> _Your goal_: With pictures left out, only the lines from the one containing "This screenshot has width=1439, height=787." through the end of the records should be reproduced exactly, please.

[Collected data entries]
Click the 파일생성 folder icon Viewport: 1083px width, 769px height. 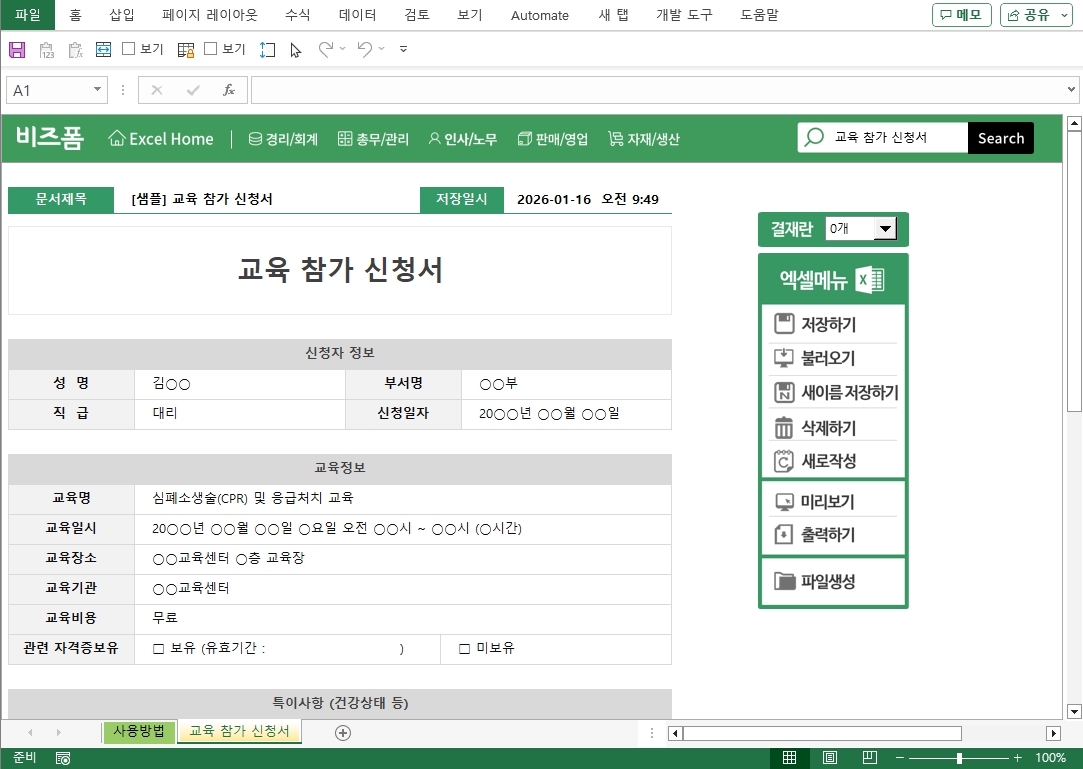(x=784, y=581)

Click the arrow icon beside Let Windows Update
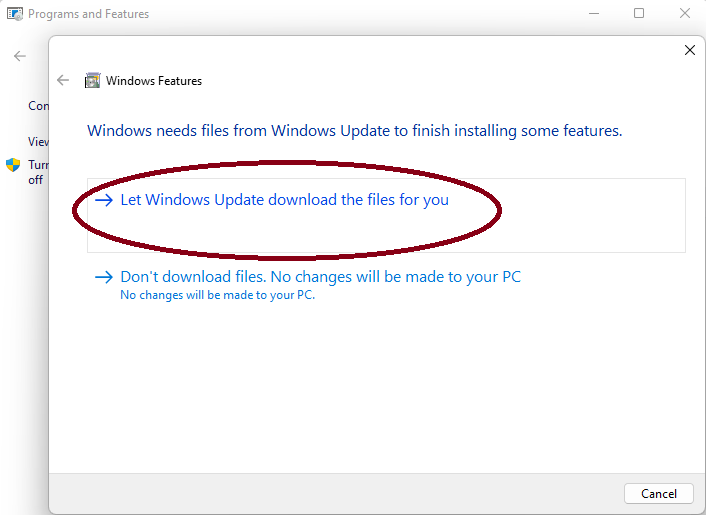coord(104,200)
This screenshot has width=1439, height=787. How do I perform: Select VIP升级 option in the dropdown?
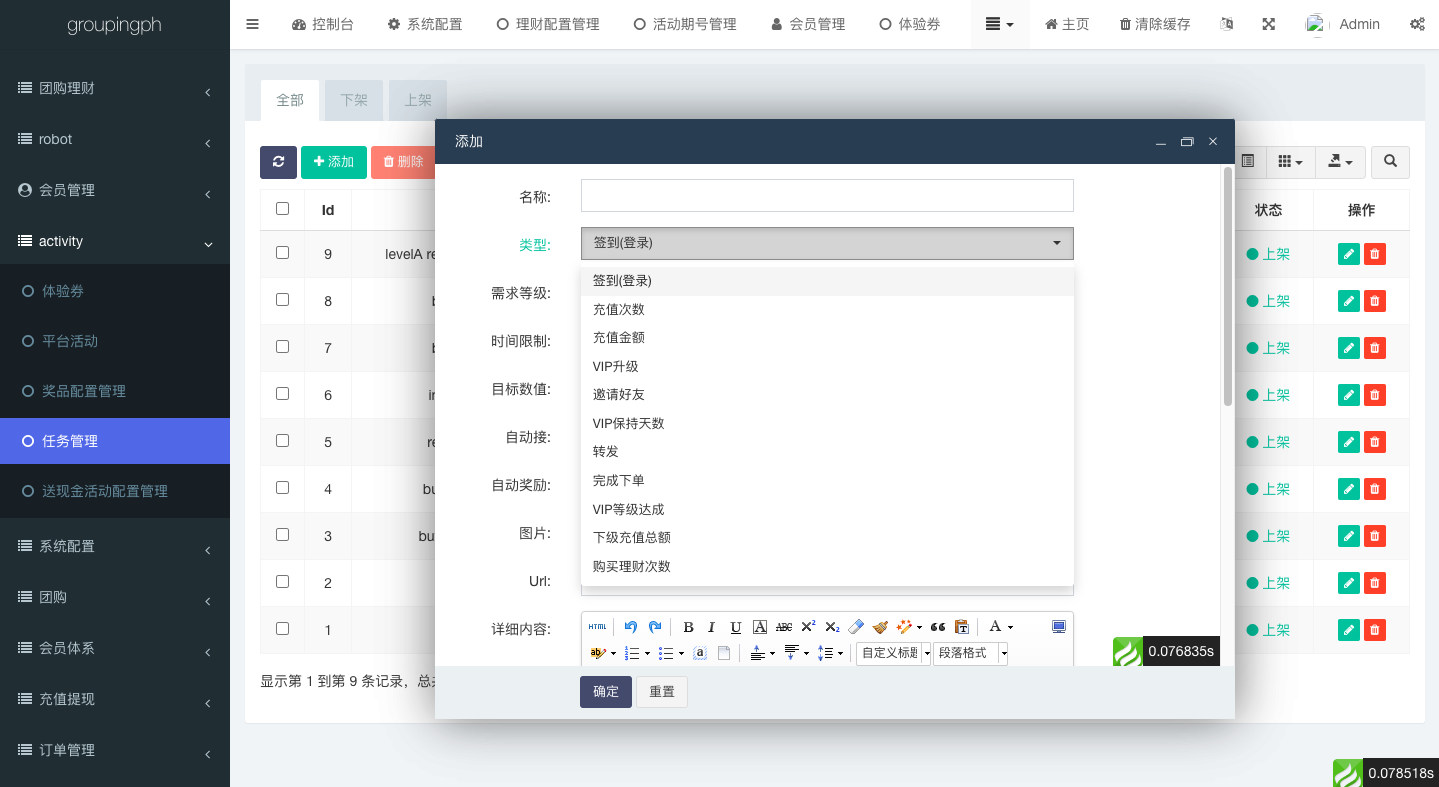pyautogui.click(x=615, y=367)
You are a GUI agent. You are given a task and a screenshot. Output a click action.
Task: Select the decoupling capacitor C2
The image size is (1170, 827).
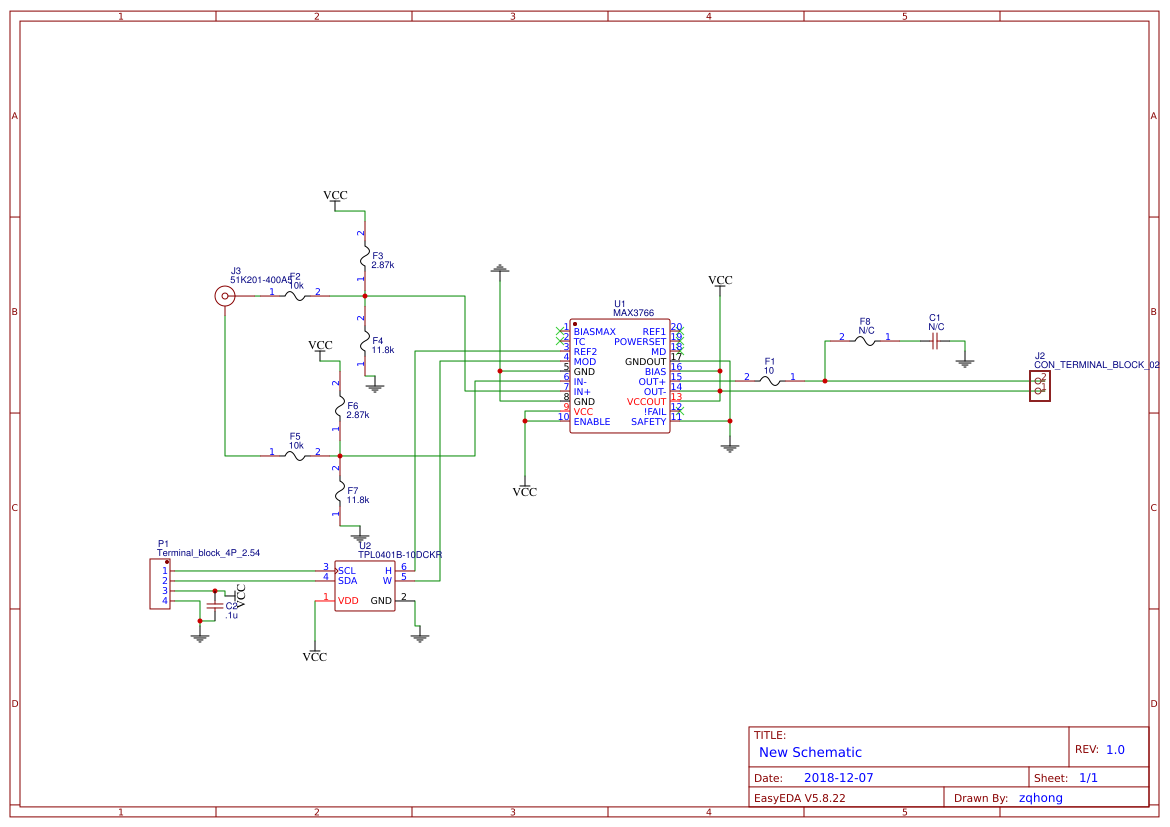click(x=217, y=606)
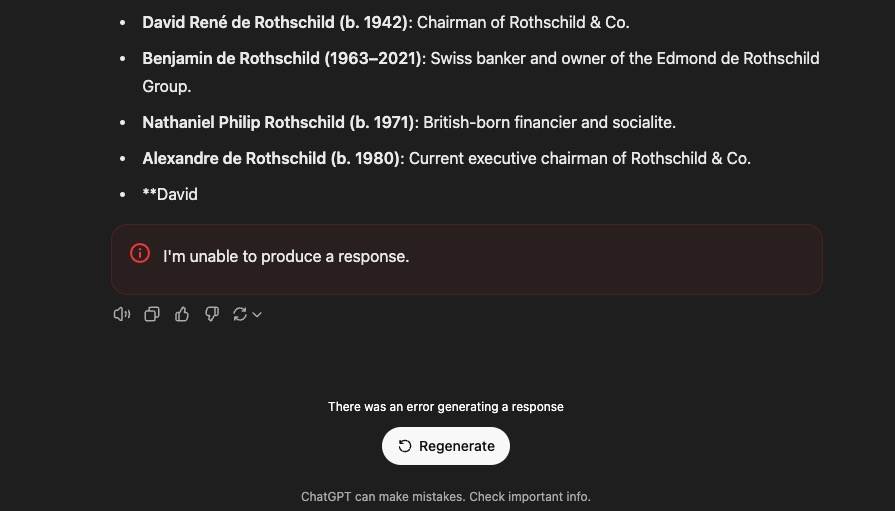Click the incomplete "**David" bullet text
The width and height of the screenshot is (895, 511).
[x=170, y=194]
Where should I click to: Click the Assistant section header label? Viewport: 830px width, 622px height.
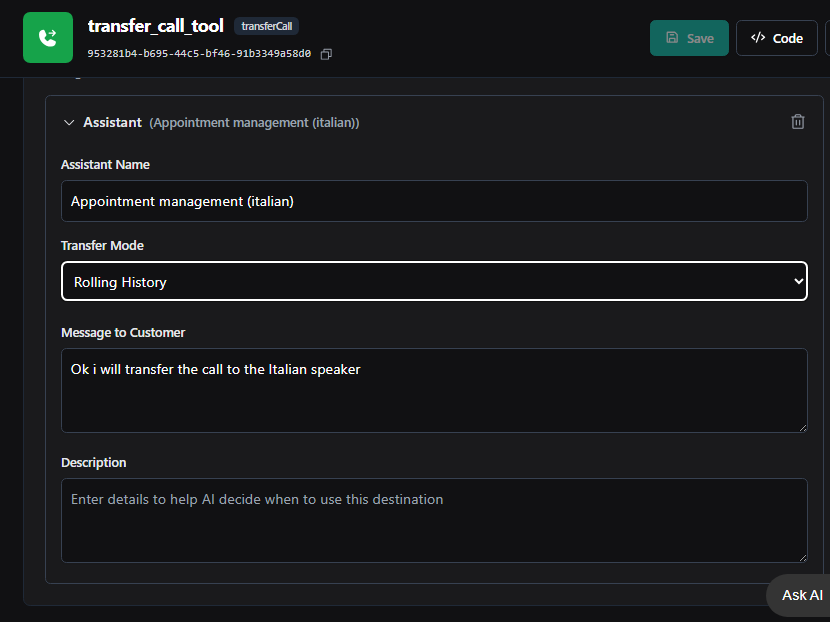(x=112, y=122)
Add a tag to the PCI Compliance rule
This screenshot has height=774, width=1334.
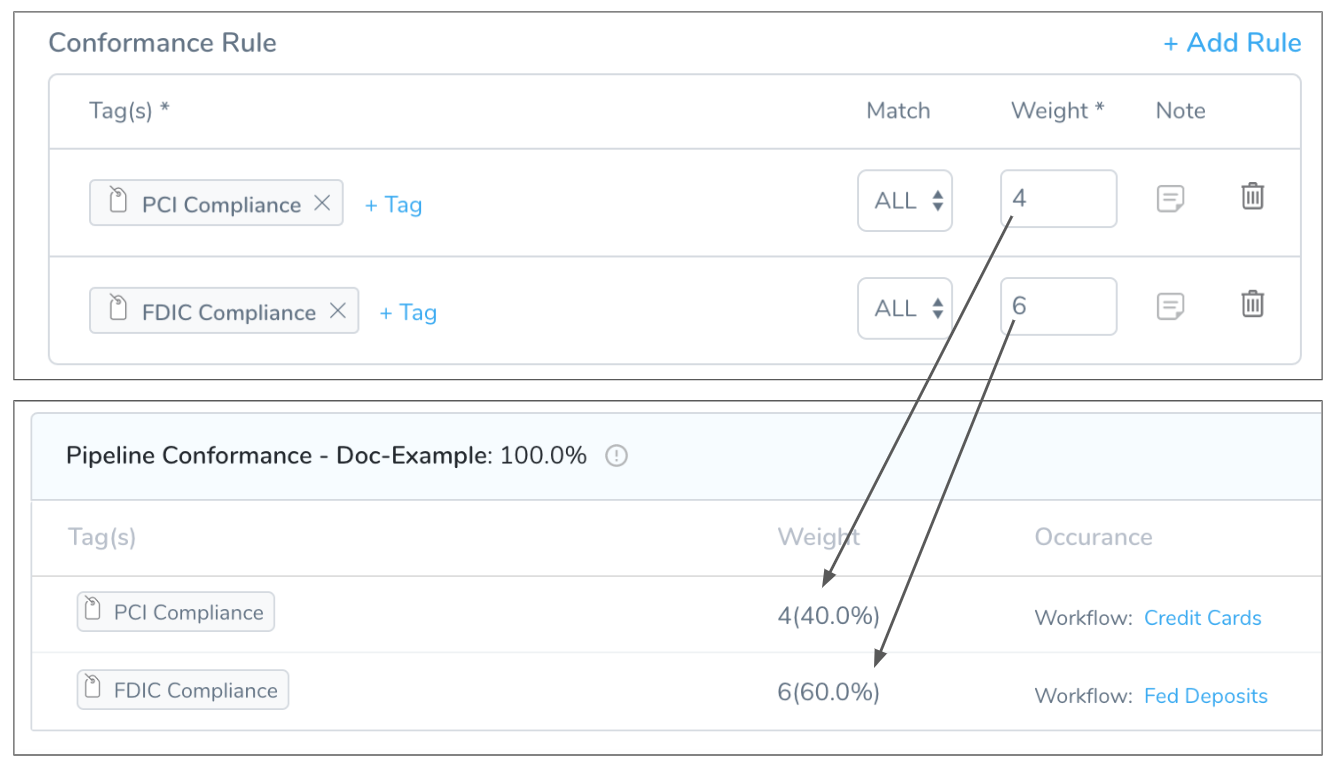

> _Output of the task_:
This screenshot has width=1439, height=787. How do I perform: Select VIP升级 option in the dropdown?
pyautogui.click(x=615, y=367)
You are a GUI agent. You are given a task and a screenshot. Output a click action.
Task: Select the decoupling capacitor C2
The image size is (1170, 827).
click(x=217, y=606)
Click the incomplete "**David" bullet text
The width and height of the screenshot is (895, 511).
[x=170, y=194]
Where should I click to: Click the Assistant section header label? Viewport: 830px width, 622px height.
(x=112, y=122)
Add a tag to the PCI Compliance rule
This screenshot has height=774, width=1334.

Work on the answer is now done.